* **Given entries**
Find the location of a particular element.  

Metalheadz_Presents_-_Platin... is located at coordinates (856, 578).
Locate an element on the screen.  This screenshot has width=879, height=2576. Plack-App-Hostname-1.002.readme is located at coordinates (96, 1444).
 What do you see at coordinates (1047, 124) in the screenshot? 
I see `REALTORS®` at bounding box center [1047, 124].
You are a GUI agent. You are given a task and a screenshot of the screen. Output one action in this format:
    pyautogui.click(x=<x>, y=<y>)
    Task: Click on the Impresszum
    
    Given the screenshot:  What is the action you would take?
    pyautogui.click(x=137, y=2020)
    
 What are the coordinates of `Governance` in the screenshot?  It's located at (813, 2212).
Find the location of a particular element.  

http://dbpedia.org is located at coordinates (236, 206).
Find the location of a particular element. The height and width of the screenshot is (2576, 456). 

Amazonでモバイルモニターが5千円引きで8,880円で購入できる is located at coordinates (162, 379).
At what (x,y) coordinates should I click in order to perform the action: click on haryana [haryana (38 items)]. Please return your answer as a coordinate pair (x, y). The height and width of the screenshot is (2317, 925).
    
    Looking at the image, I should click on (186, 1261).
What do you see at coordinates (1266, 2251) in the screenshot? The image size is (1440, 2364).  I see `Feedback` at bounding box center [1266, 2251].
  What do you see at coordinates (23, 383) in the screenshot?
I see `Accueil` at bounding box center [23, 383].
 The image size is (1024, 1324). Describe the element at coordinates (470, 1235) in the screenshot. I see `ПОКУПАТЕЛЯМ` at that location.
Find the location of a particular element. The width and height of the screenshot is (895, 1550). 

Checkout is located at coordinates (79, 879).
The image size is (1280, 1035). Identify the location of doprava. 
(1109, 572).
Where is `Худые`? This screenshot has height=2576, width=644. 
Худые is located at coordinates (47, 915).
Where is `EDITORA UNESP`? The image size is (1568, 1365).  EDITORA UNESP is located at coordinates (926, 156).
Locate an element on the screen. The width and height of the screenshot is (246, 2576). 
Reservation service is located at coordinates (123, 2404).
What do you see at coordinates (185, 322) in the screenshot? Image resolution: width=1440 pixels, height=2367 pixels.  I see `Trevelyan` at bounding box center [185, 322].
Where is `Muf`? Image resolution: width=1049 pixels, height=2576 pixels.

* **What the exercise asks**
Rewrite all of the material above, changing each "particular" to "specific" and keeping everything else the same.

* **Problem solution**
Find the location of a specific element.  

Metalheadz_Presents_-_Platin... is located at coordinates (856, 578).
Locate an element on the screen.  This screenshot has width=879, height=2576. Plack-App-Hostname-1.002.readme is located at coordinates (96, 1444).
 What do you see at coordinates (1047, 124) in the screenshot? 
I see `REALTORS®` at bounding box center [1047, 124].
You are a GUI agent. You are given a task and a screenshot of the screen. Output one action in this format:
    pyautogui.click(x=<x>, y=<y>)
    Task: Click on the Impresszum
    
    Given the screenshot:  What is the action you would take?
    pyautogui.click(x=137, y=2020)
    
 What are the coordinates of `Governance` in the screenshot?  It's located at (813, 2212).
Find the location of a specific element.  

http://dbpedia.org is located at coordinates (236, 206).
Find the location of a specific element. The height and width of the screenshot is (2576, 456). 

Amazonでモバイルモニターが5千円引きで8,880円で購入できる is located at coordinates (162, 379).
At what (x,y) coordinates should I click in order to perform the action: click on haryana [haryana (38 items)]. Please return your answer as a coordinate pair (x, y). The height and width of the screenshot is (2317, 925).
    
    Looking at the image, I should click on (186, 1261).
What do you see at coordinates (1266, 2251) in the screenshot? The image size is (1440, 2364).  I see `Feedback` at bounding box center [1266, 2251].
  What do you see at coordinates (23, 383) in the screenshot?
I see `Accueil` at bounding box center [23, 383].
 The image size is (1024, 1324). Describe the element at coordinates (470, 1235) in the screenshot. I see `ПОКУПАТЕЛЯМ` at that location.
Find the location of a specific element. The width and height of the screenshot is (895, 1550). 

Checkout is located at coordinates (79, 879).
The image size is (1280, 1035). Identify the location of doprava. 
(1109, 572).
Where is `Худые`? This screenshot has height=2576, width=644. 
Худые is located at coordinates (47, 915).
Where is `EDITORA UNESP`? The image size is (1568, 1365).  EDITORA UNESP is located at coordinates (926, 156).
Locate an element on the screen. The width and height of the screenshot is (246, 2576). 
Reservation service is located at coordinates (123, 2404).
What do you see at coordinates (185, 322) in the screenshot? Image resolution: width=1440 pixels, height=2367 pixels.  I see `Trevelyan` at bounding box center [185, 322].
Where is `Muf`? Image resolution: width=1049 pixels, height=2576 pixels.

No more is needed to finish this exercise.